Nigeria is sitting on a paradox. In the first half of 2025, the country posted Africa’s largest trade surplus, a positive balance of $8.4 billion. On paper, this positions Nigeria as the continent’s trade powerhouse, ahead of Ghana and South Africa. Yet, for a country that exports more than it imports, there is little evidence that this success has translated into stronger economic fundamentals. The exchange rate has barely moved, foreign investment remains cautious, and some of its peers dwarf trade volumes. So, what does it really mean to lead Africa in trade surplus? 

A leaderboard with hidden cracks 

Between January and June 2025, Nigeria exported goods worth approximately N43.3 trillion, equivalent to $28.9 billion, while imports totalled N30.7 trillion, or $20.5 billion. The result was a net trade position unmatched across Africa. Ghana followed with a surplus of $5.7 billion, and South Africa came third with $4.6 billion. 

The headline figures may look impressive, but they also reveal Nigeria’s limits. Ghana, with a far smaller economy, is narrowing the gap. South Africa, meanwhile, trades at a scale Nigeria cannot match, exporting $57 billion and importing $52.4 billion, volumes that dwarf Nigeria’s total trade of $49.4 billion. 

Even more telling are the performances of other African giants. Egypt ended the period with a $19.48 billion deficit, Morocco with $17.81 billion, and Kenya with $6.1 billion in the red.
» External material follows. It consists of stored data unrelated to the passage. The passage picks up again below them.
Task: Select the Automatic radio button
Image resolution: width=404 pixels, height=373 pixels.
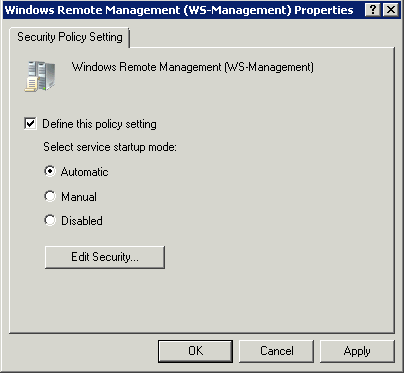Action: point(50,171)
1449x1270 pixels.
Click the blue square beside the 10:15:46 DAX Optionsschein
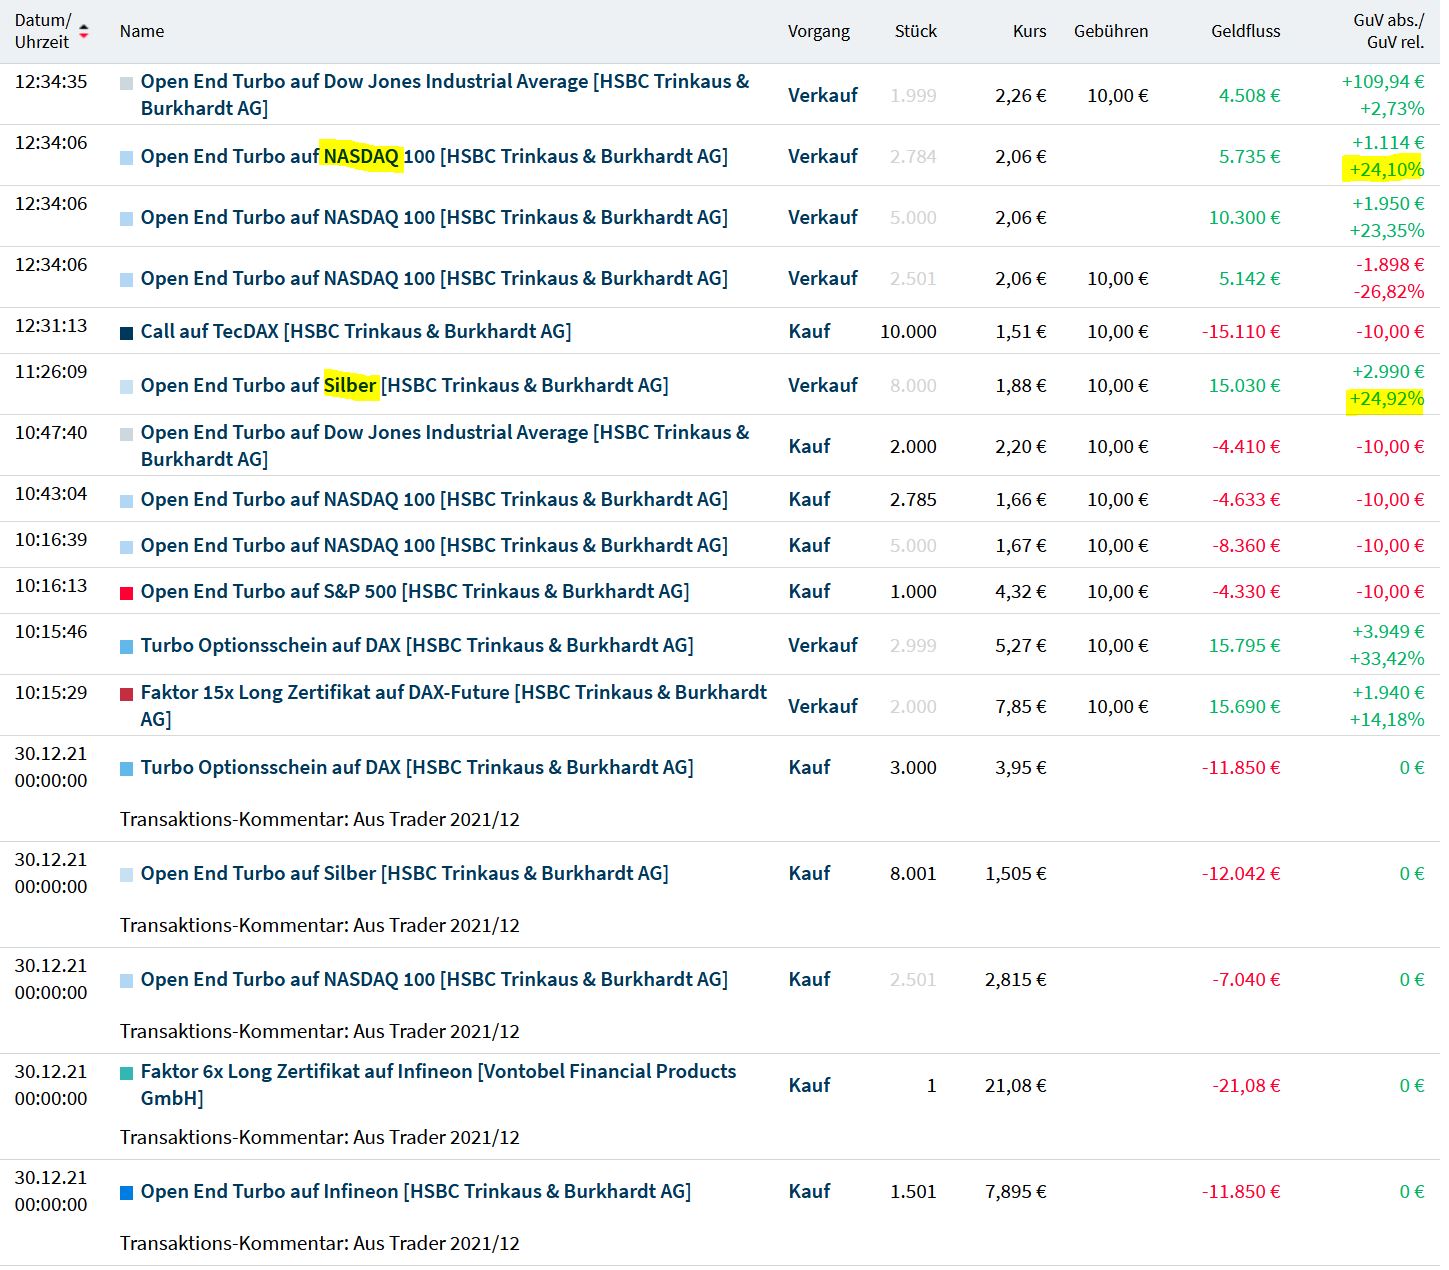(x=126, y=647)
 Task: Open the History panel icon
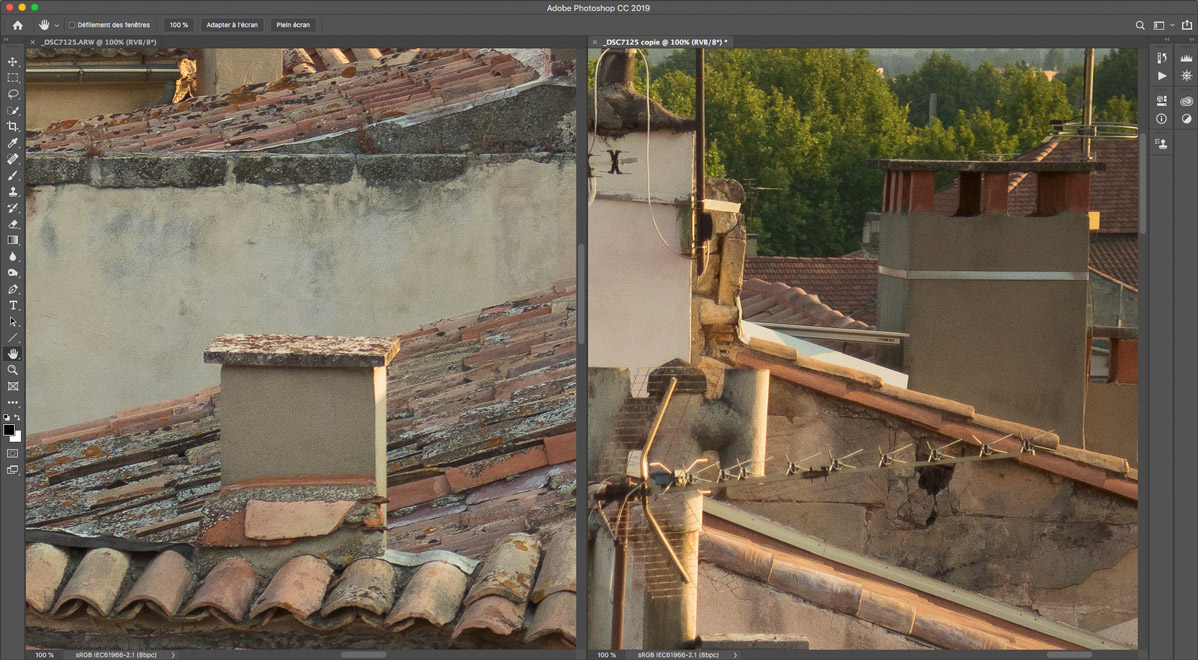point(1161,59)
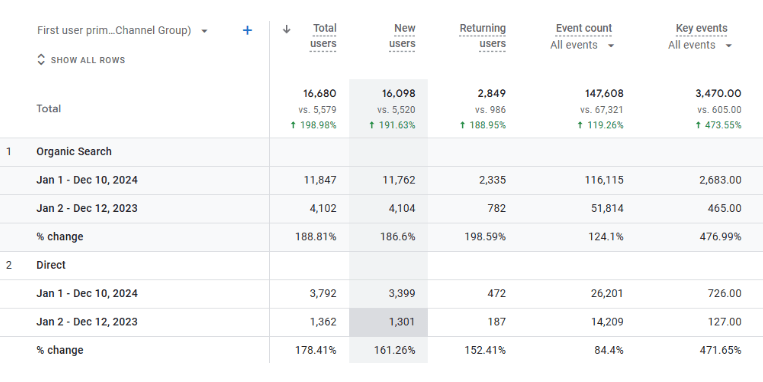
Task: Open the Event count All events dropdown
Action: click(582, 45)
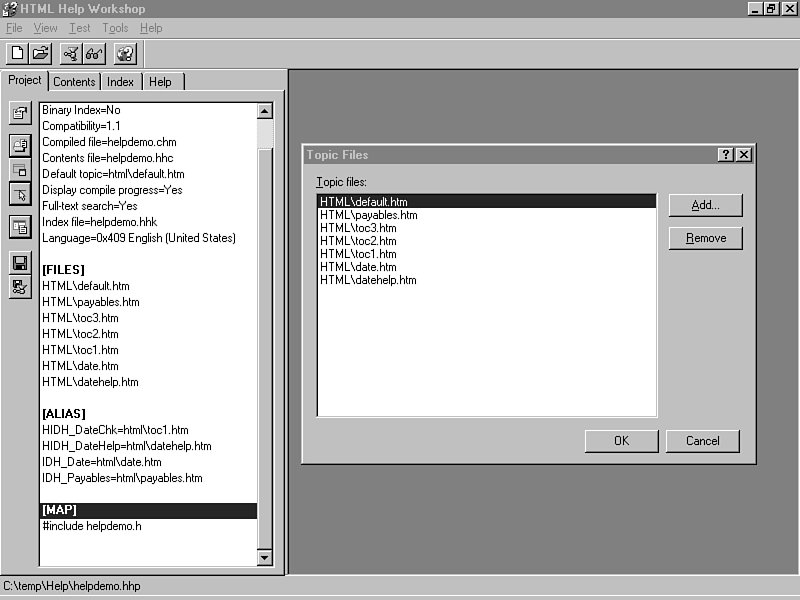The width and height of the screenshot is (800, 600).
Task: Switch to the Index tab
Action: point(121,82)
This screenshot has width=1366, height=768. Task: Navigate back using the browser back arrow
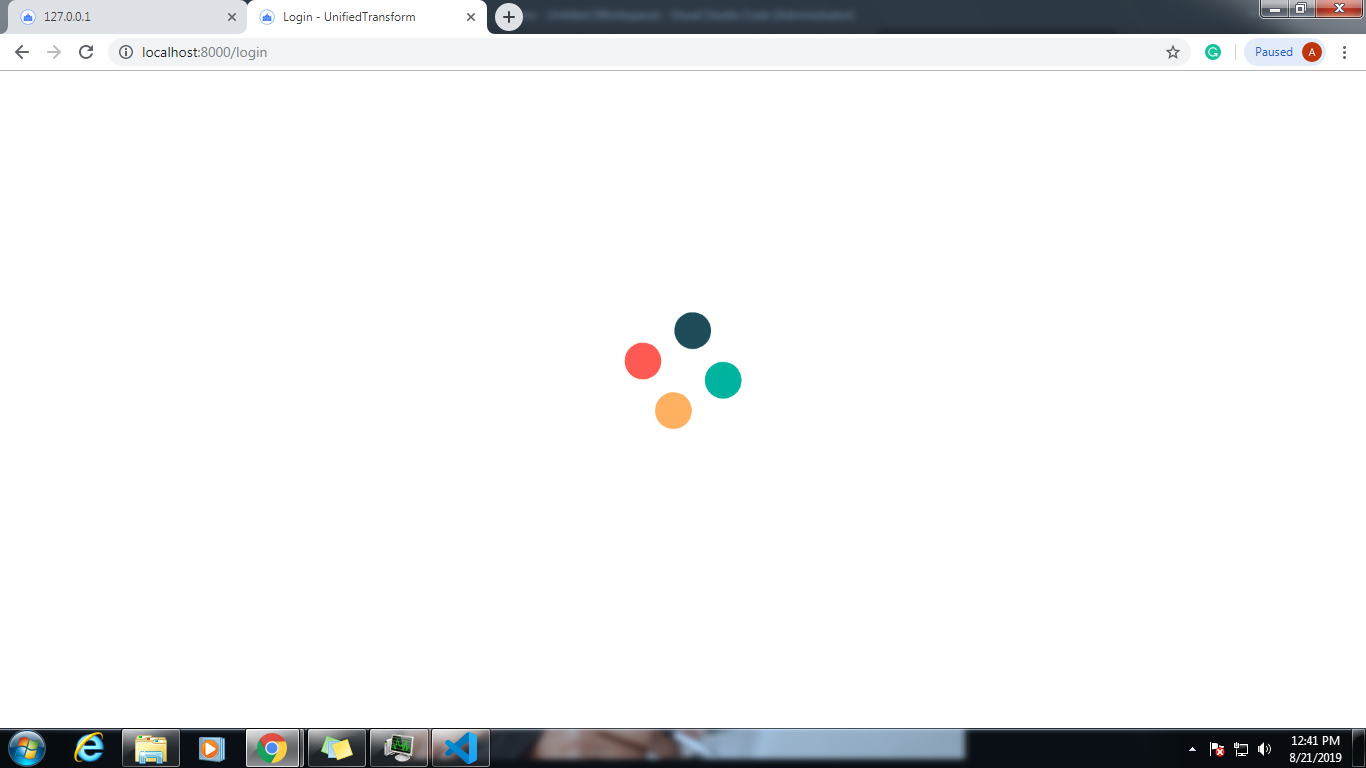coord(21,52)
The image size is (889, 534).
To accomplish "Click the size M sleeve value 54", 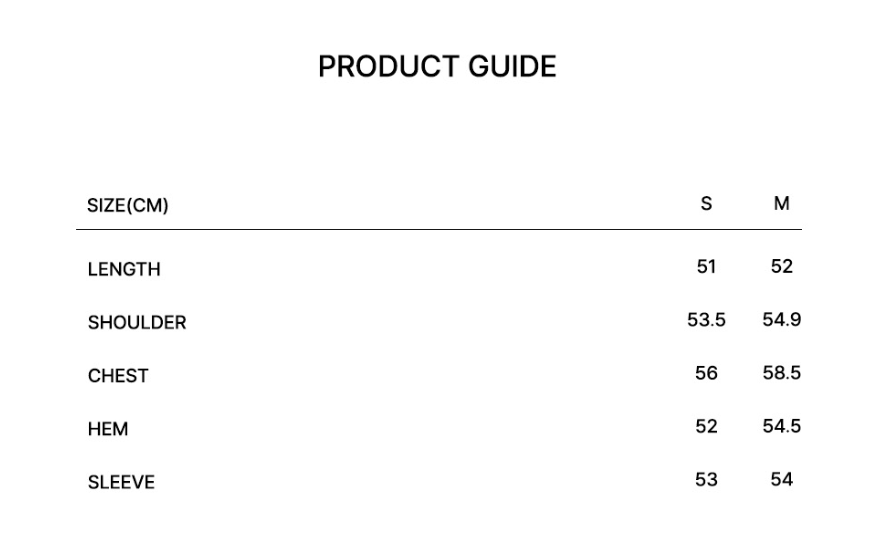I will [x=782, y=479].
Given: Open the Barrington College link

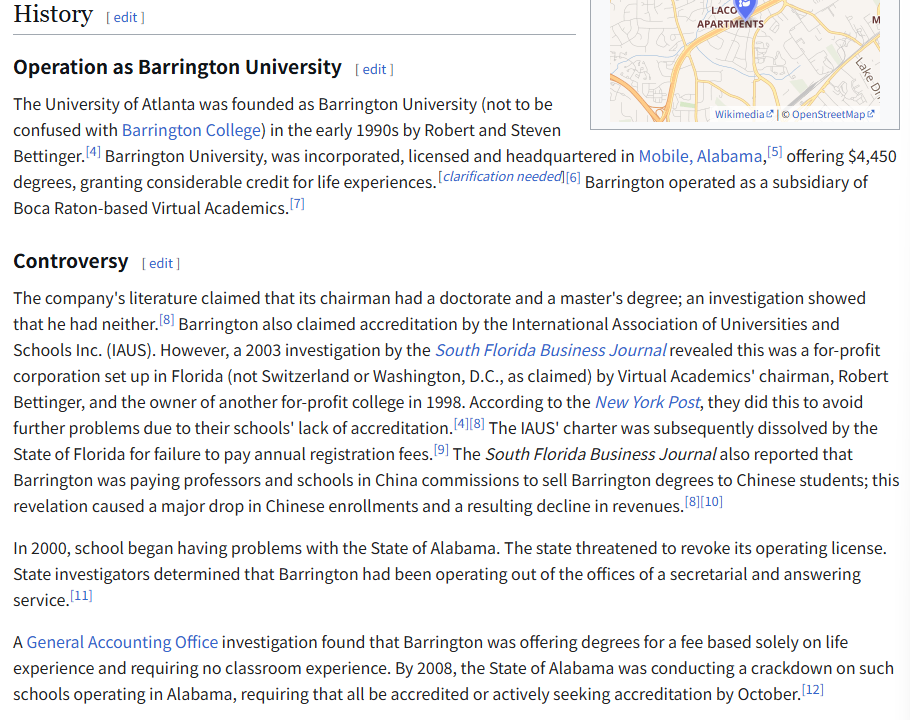Looking at the screenshot, I should [x=193, y=130].
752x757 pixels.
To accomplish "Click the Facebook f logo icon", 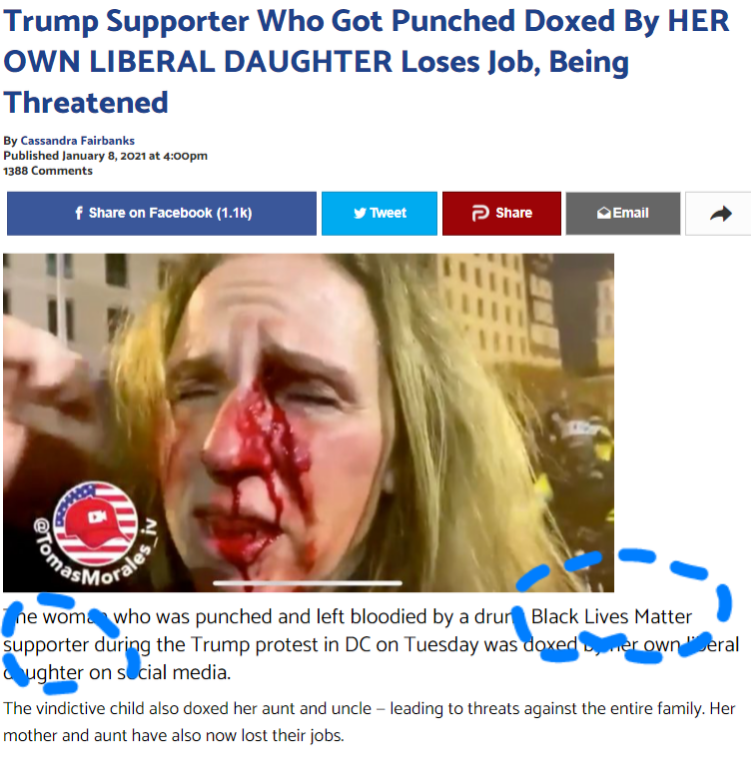I will pyautogui.click(x=79, y=213).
Algeria reported a $710 million deficit with partial data. Among the ten largest economies in Africa, only four, Nigeria, Ghana, South Africa, and Angola, stayed in surplus. Ethiopia did not even publish trade statistics. Nigeria may have topped the leaderboard, but the numbers hint at a deeper challenge: size does not necessarily mean strength. 

When surplus means little 

In many countries, a healthy trade surplus strengthens the currency. But Nigeria is different. For much of 2025, the Naira has stayed flat, averaging N1550 to the USD. The numbers suggest that Nigeria’s foreign trade balance is not the lever driving its exchange rate. Rather, the relationship runs the other way, with exchange rate volatility shaping trade, not trade dictating currency performance. 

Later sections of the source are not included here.